* PASSAGE FOR REVIEW:

Merkel, Hollande to discuss Greece's euro fate
Angela Merkel and Francois Hollande will discuss debt-wracked Greece later Thursday after Athens' plea for more time to implement crucial but painful reforms to safeguard its eurozone membership.
The German chancellor and French president will seek to align their positions on Greece's fiscal difficulties before they hold separate meetings with Greek Prime Minister Antonis Samaras later this week.
Merkel and Hollande have both pointed to receiving a progress report due next month by Greece's international auditors on its efforts so far to get its recession-hit economy moving again before making any decisions.
But the German leader, who has again topped the Forbes list of the world's most powerful women, has insisted time and again that Greece stick to what it signed up to and says Europe's credibility is at stake.
She will receive Samaras Friday before he meets Hollande in Paris Saturday.
Her finance minister hammered home that message in a German radio interview Thursday, warning that giving Greece more time to implement structural reforms and spending cuts would not solve its problems.
"More time is not a solution to the problems," Wolfgang Schaeuble told SWR radio.
"More time would, in case of doubt, mean more money" and the eurozone had already gone to its very limits in hammering out a rescue package with Athens last year, he argued.
"I go into the talks this week aware that we must ensure that every partner fulfills their obligations -- that Germany, France and all the other countries fulfill their obligations," Merkel said on a visit to Moldova Wednesday.
"What Europe needs is credibility in all political questions," Merkel added.
After meeting Samaras Wednesday, Eurogroup chief Jean-Claude Juncker insisted Greece's place was in the 17-nation eurozone but urged its government to redouble reform efforts to secure continued EU-IMF financial aid.
Samaras told the German daily Bild Wednesday that Greece needed "a little breathing space" to make spending cuts and reforms that are a condition for the next tranche of a 130-billion-euro ($161-billion) rescue package.
In return for the 31.5 billion-euro installment, Athens has committed to a 11.5 billion-euro package of spending cuts for 2013 and 2014, a period that Samaras wants to extend by two years.

* RECORD EXTRACTS:
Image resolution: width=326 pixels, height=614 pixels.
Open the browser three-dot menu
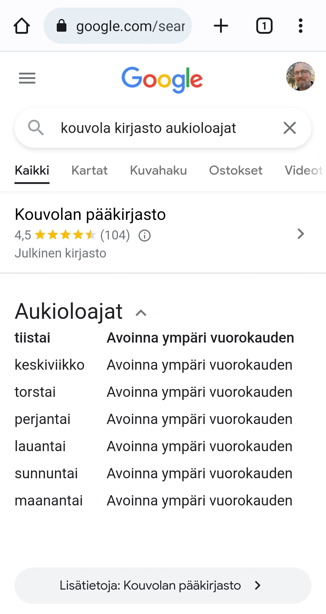(300, 26)

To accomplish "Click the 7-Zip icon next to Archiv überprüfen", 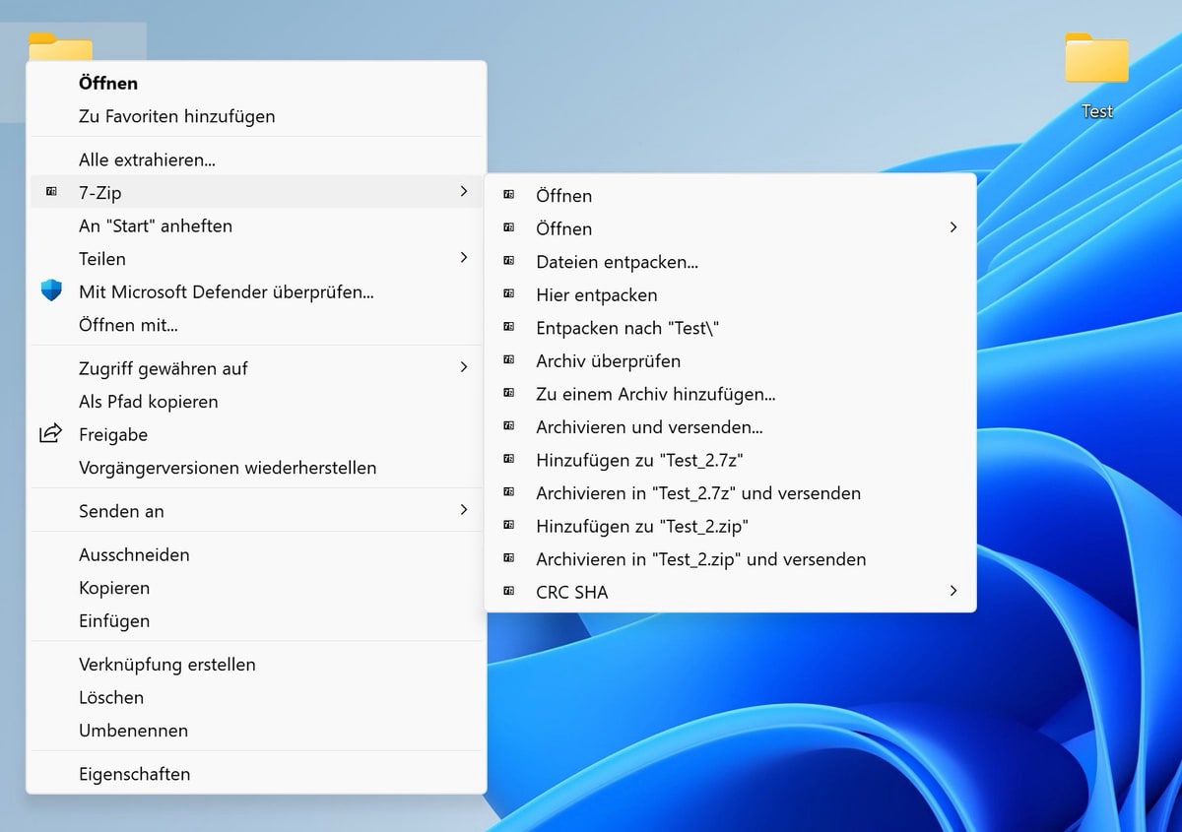I will point(508,360).
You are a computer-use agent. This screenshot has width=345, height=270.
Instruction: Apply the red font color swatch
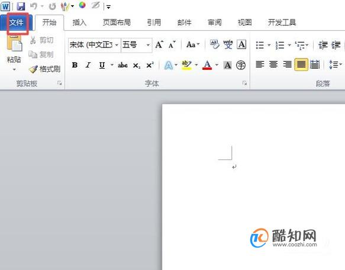[x=207, y=65]
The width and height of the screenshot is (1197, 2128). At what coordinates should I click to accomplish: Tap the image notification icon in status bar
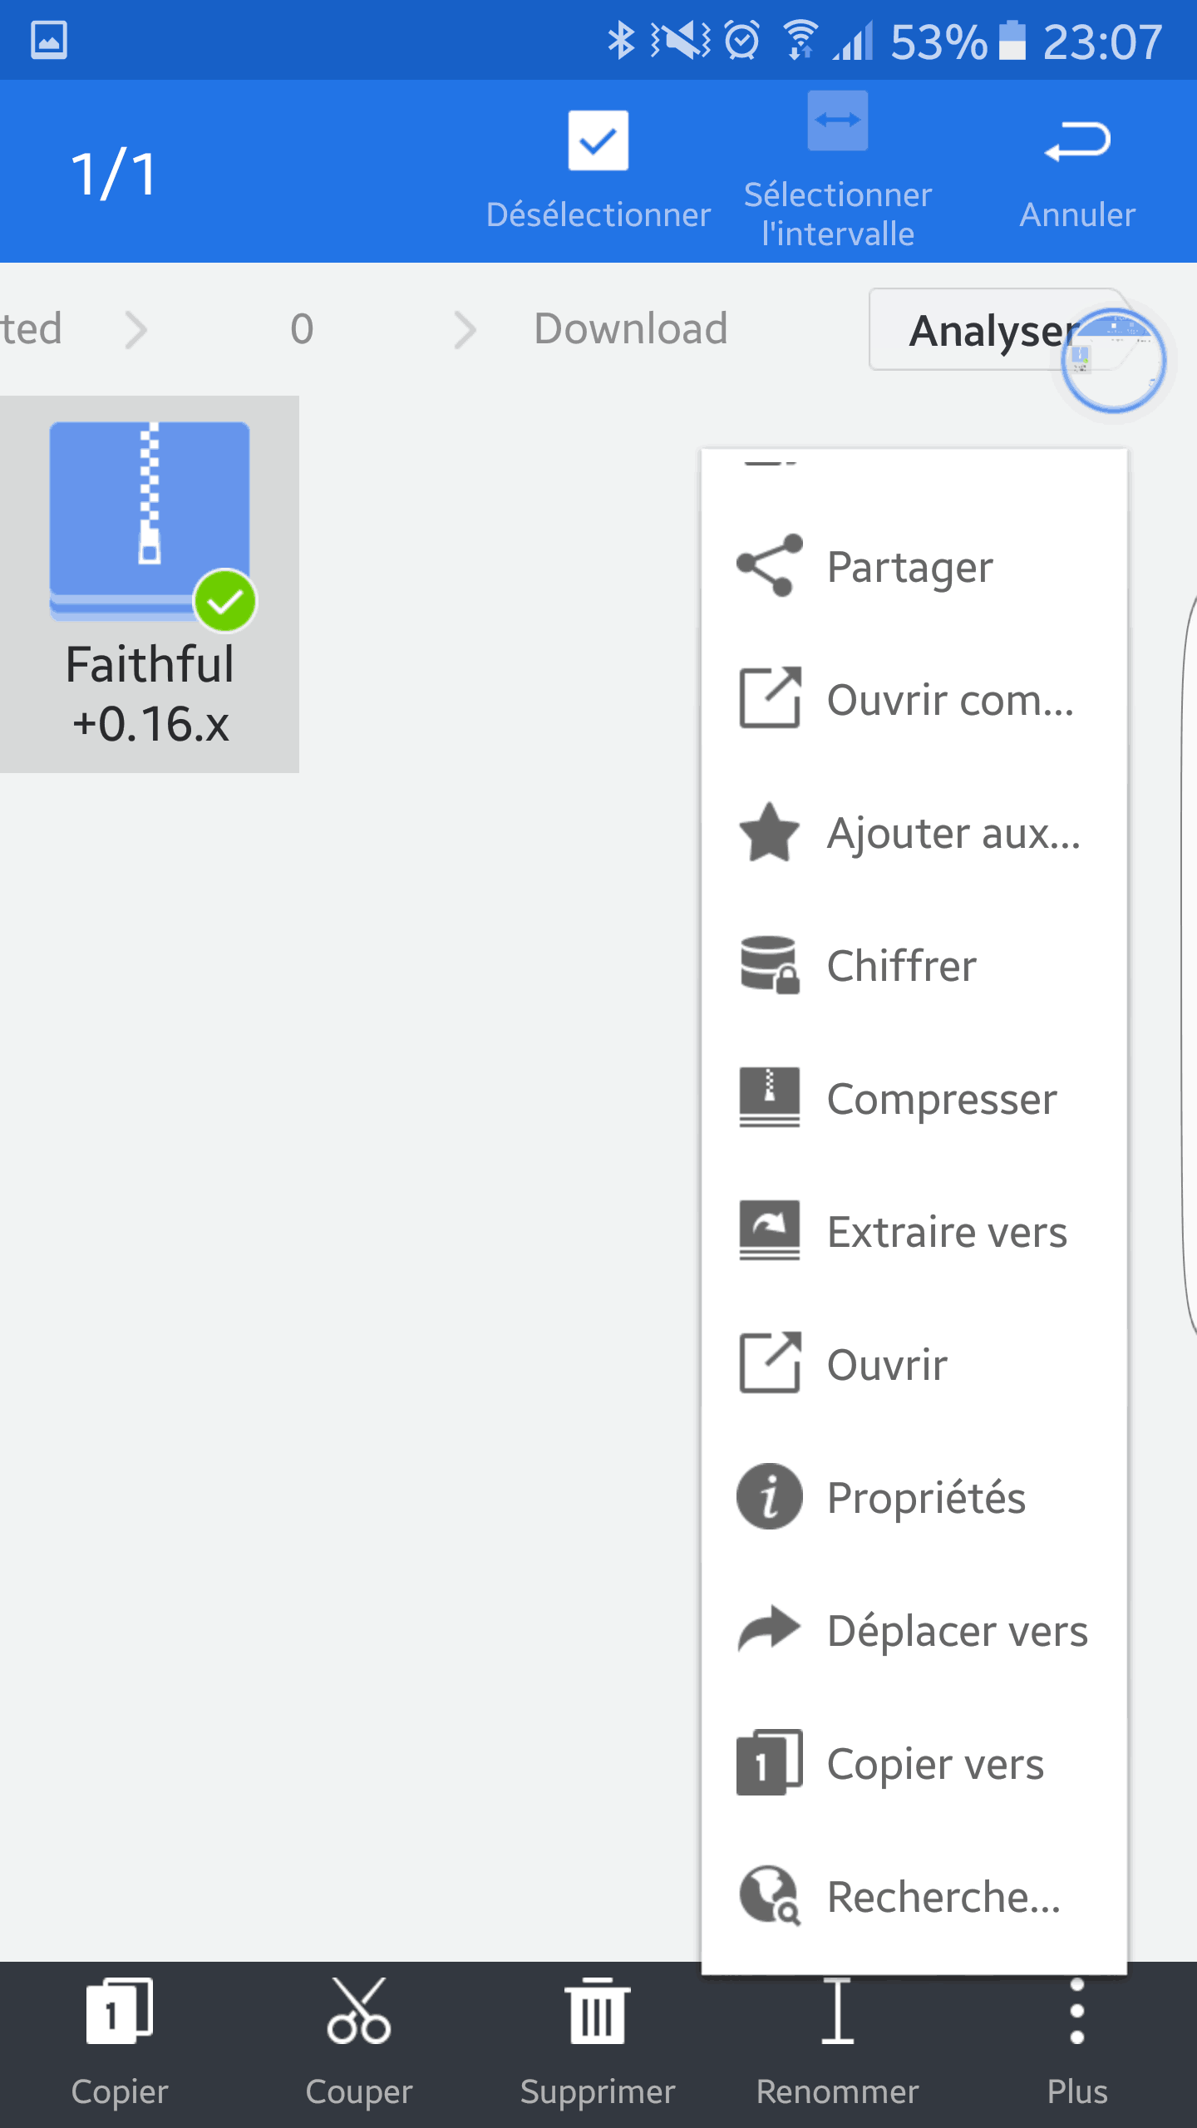coord(49,40)
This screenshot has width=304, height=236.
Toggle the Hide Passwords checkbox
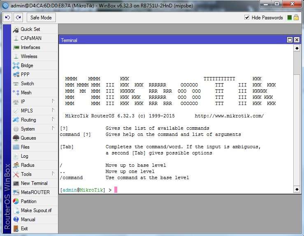tap(247, 17)
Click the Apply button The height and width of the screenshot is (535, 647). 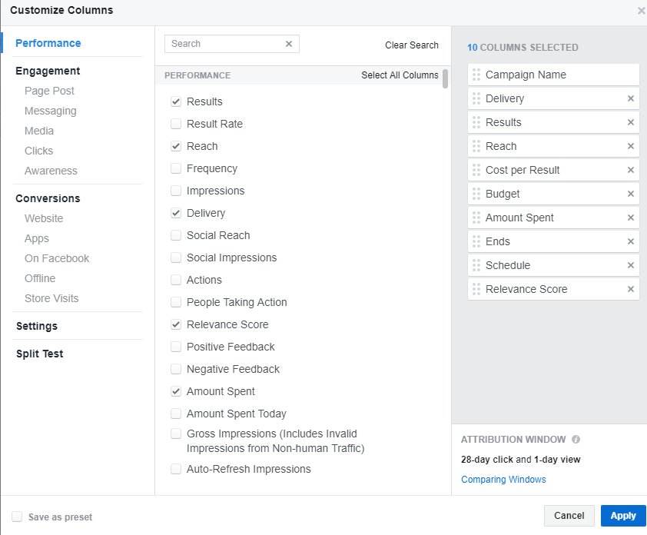coord(623,516)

* CHECK YOUR UNDERSTANDING:
1. List every person named in the Greece euro article.
2. Carry the Greece euro article forward from its final sentence.

* REPLIES:
1. Angela Merkel, Francois Hollande, Antonis Samaras, Wolfgang Schaeuble, Jean-Claude Juncker

2.
"As regards the lengthening of the adjustment period, it will depend on the findings of the troika mission," Juncker said referring to experts from the European Commission, European Central Bank and International Monetary Fund.
In another German newspaper interview Thursday, the Greek leader pledged that his country would repay the aid it has received to keep it afloat and would fulfil its commitments.
Merkel, who is entering the countdown to elections by October 2013, faces resistance at home to granting Greece yet more aid after nearly three years of the eurozone lurching from one crisis to another.
But at the helm of Europe's effective paymaster, she has been under intense pressure to chart decisive action to shake off the debt crisis, inspire confidence in the markets and keep the bloc intact.
"It is about Europe as a whole this week, this is the spirit that guides me in my talks with the French president," Merkel said Wednesday.
Her relations with the new French president got off to a strained start as Merkel's insistance on austerity to fight the euro crisis was at odds with the Hollande's emphasis on more growth.
Ulrike Guerot, a political scientist at the European Council of Foreign Relations, said the meeting between Merkel and Hollande would be closely watched ahead of key decisions next month.
"The markets want to know if visions are the same in Berlin and Paris," she said.
Both leaders are due to give a statement without taking questions at around 1700 GMT before a working dinner.